🏠 Key Points :
  ■ Observe trends by line plot
  ■ Concatenate dplyr and ggplot in a pipeline
  ■ Comparing trends in various aspects at once


Load libraries and load the comics dataset

pacman::p_load(dplyr,tidyr,ggplot2,plotly,gridExtra)
theme_set(theme_get() + theme(
  text=element_text(size=8), legend.key.size=unit(10,"points")
  ))
D = read.csv("data/comics1.csv") %>% as_tibble


1. Simple Line Plots

Let’s count and plot the numbers of new roles debuted annually.
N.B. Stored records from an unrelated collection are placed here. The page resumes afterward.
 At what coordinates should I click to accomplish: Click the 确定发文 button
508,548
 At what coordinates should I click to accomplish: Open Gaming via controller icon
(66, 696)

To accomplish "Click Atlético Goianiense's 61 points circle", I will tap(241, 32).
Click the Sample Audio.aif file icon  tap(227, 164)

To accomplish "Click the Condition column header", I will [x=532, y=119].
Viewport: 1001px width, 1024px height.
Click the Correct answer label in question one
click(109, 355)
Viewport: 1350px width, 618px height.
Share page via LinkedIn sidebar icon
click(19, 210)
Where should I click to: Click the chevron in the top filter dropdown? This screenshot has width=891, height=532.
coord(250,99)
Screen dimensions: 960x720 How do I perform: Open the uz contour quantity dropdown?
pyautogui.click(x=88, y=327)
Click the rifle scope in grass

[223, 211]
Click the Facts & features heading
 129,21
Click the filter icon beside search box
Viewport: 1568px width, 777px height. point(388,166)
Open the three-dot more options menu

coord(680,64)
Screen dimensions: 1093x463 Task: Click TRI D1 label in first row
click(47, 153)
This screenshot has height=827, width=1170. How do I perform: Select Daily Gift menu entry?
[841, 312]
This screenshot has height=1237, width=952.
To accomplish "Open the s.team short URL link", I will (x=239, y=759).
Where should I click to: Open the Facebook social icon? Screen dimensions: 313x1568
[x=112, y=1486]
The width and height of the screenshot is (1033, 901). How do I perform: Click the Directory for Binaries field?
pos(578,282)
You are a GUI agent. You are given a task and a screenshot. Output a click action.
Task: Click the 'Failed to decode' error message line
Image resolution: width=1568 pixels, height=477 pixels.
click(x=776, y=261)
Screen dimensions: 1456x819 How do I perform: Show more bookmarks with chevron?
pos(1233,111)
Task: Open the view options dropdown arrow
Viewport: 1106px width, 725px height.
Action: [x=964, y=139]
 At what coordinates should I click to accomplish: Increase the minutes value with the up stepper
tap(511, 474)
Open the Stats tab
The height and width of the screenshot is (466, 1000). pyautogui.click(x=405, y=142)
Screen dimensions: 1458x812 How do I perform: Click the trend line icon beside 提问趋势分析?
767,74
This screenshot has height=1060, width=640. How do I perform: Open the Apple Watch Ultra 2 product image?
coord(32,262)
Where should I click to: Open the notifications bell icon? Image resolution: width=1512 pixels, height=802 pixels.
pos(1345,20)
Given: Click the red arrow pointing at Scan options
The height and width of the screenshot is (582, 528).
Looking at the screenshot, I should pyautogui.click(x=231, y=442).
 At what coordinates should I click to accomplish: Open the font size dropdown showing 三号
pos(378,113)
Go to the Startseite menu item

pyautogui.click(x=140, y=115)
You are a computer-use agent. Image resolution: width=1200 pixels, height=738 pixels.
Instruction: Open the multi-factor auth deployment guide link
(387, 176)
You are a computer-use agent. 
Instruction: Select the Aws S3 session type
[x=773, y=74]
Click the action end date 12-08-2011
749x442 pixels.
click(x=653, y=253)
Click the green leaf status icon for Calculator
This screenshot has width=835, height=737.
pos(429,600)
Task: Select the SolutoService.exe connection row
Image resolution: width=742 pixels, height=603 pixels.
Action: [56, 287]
count(D, year) %>%               # count the number of new roles per year
  ggplot(aes(year, n)) + geom_line()  # and make a line plot  

count() and ggplot() + geom_line() is a very handy combo. We can count by an extra group variable publisher to compare the trend lines of DC and Marvel.

count(D, year, publisher) %>%                    
  ggplot(aes(year, n, col=publisher)) + 
  geom_line(size=1)

1.1 Debouncing the Choppy Trend Lines

The trend lines look pretty choppy. A common technique in observing long term trend is to increase the measurement period. Aggregation tends to cancel out random errors, thus smoooth the trend line. Since DC was not active before 1980, …

  • filter out the data before 1980 and after 2010
  • divide the 30 years into 6 periods
breaks=seq(1980,2010,5)
D2 = filter(D, year>=1980, year<=2010) %>%  
  mutate(period = cut(year,breaks,breaks[-1],T) %>% 
           as.character %>% as.integer)
table(D2$period, useNA='ifany')

1985 1990 1995 2000 2005 2010 
 690  763  926  659  817 1073 
ggplot(D2, aes(period, fill=publisher)) + 
  geom_bar(position='dodge')

It’s a lot easier to tell the long term trend, isn’t it. We see a valley at 2000 and Marvel seems to bounce back earlier and stronger than DC did.